** Opening PAGE EXCERPT block **

Advance directives are legal documents that describe your treatment preferences in end-of-life situations. These legal documents give voice to persons unable to speak for themselves. Unexpected end-of-life situations can happen at any age, so all adults should have advance directives in place. Having written instructions can help reduce confusion or disagreement. Anyone age 18 or older may prepare advance directives.

Living will. This written, legal document spells out the types of medical treatments and life-sustaining measures you do and don’t want, such as mechanical breathing (respiration and ventilation), tube feeding or resuscitation. In some states, living wills may be called healthcare declarations or directives.

Medical Power of Attorney (POA). The medical POA is a legal document that designates an individual – referred to as your healthcare agent or proxy – to make medical decisions for you in the event  you’re unable to do so. A medical POA is sometimes called a durable power of attorney for healthcare. However, it is different from a power of attorney authorizing someone to make financial transactions for you.

Do Not Resuscitate (DNR) Order. This is a request to not have cardiopulmonary resuscitation (CPR) if your heart stops or if you stop breathing. Advance directives do not have to include a DNR order, and you don’t have to have an advance directive to have a DNR order. Your doctor can put a DNR order in your medical chart.

Cumberland Medical Center is obligated to provide you information regarding your rights to make decisions concerning healthcare, including the right to accept or refuse medical or surgical treatment, even if that treatment is life sustaining.

** Closing PAGE EXCERPT block **
** Opening DATASET EXCERPT block **

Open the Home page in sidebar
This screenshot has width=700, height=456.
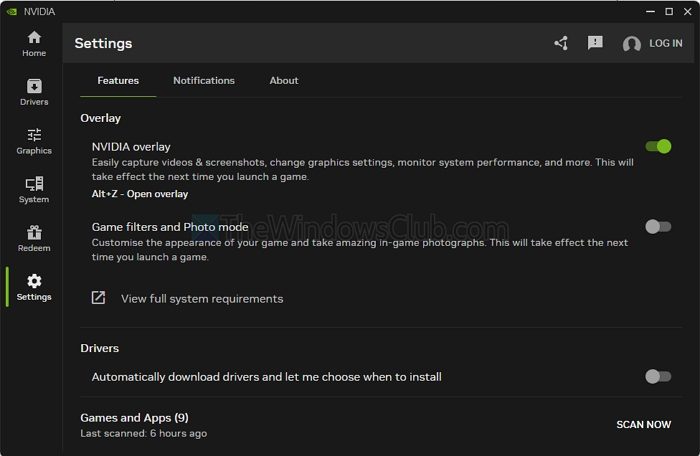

** Closing DATASET EXCERPT block **

#### PROBLEM SET
1. Retype everything in the advance directives text from "Do Not Resuscitate" down to "your medical chart.".
2. According to the advance directives text, who may prepare advance directives?
3. In the advance directives text, list the medical treatments and life-sustaining measures given as examples of what a living will can address.
The material that comes after the advance directives text is separate from it.

#### RESULTS
1.
Do Not Resuscitate (DNR) Order. This is a request to not have cardiopulmonary resuscitation (CPR) if your heart stops or if you stop breathing. Advance directives do not have to include a DNR order, and you don’t have to have an advance directive to have a DNR order. Your doctor can put a DNR order in your medical chart.

2. Anyone age 18 or older.

3.
Mechanical breathing (respiration and ventilation)
Tube feeding
Resuscitation